[The data Boundary: Start]
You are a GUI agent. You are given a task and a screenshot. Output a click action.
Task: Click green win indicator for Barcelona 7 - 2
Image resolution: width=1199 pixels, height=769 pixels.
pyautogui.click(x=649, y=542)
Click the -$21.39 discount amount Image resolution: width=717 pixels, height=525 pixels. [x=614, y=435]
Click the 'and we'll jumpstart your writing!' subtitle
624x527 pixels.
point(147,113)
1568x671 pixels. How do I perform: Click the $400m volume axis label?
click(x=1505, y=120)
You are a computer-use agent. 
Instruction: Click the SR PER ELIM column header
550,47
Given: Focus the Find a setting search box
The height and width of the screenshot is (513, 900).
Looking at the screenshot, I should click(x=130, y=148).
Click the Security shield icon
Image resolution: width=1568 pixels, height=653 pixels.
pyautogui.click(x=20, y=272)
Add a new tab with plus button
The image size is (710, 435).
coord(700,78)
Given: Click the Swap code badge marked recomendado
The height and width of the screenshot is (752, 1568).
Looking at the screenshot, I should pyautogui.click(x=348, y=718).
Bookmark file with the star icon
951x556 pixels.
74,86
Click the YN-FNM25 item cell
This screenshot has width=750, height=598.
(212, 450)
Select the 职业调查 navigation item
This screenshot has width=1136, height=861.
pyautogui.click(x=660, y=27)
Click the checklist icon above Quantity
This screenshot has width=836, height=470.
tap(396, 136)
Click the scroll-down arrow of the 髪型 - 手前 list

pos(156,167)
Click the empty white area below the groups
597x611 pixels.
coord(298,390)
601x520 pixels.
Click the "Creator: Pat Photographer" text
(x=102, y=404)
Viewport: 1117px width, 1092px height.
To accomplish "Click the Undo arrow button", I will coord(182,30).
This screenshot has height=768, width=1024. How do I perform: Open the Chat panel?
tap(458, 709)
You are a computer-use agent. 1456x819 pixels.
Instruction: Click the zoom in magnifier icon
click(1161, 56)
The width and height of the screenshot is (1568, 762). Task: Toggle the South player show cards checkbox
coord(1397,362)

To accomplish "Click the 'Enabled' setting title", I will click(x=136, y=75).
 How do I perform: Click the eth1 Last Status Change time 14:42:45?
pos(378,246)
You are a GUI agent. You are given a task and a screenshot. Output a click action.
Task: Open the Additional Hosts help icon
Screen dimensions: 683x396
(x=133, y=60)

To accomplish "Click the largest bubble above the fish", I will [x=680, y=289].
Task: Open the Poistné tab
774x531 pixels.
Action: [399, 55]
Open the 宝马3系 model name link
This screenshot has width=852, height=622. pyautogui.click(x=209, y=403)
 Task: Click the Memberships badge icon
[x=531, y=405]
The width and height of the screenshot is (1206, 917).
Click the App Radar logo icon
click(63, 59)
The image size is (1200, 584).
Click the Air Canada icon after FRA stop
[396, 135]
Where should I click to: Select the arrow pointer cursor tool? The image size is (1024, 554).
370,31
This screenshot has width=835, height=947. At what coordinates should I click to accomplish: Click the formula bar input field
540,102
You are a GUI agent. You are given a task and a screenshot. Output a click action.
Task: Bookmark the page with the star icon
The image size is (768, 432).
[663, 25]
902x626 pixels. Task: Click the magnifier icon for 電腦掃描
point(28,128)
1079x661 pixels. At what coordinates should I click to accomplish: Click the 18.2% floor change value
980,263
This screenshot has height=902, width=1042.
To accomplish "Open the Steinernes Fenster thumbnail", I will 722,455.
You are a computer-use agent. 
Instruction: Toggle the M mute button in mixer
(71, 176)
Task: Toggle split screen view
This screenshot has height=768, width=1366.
[The data Boundary: End]
The task = Could you copy every line from the records that has "setting" in it?

Answer for this exercise =
Given: Focus the Find a setting search box
To accomplish "Click the 'Enabled' setting title", I will click(x=136, y=75).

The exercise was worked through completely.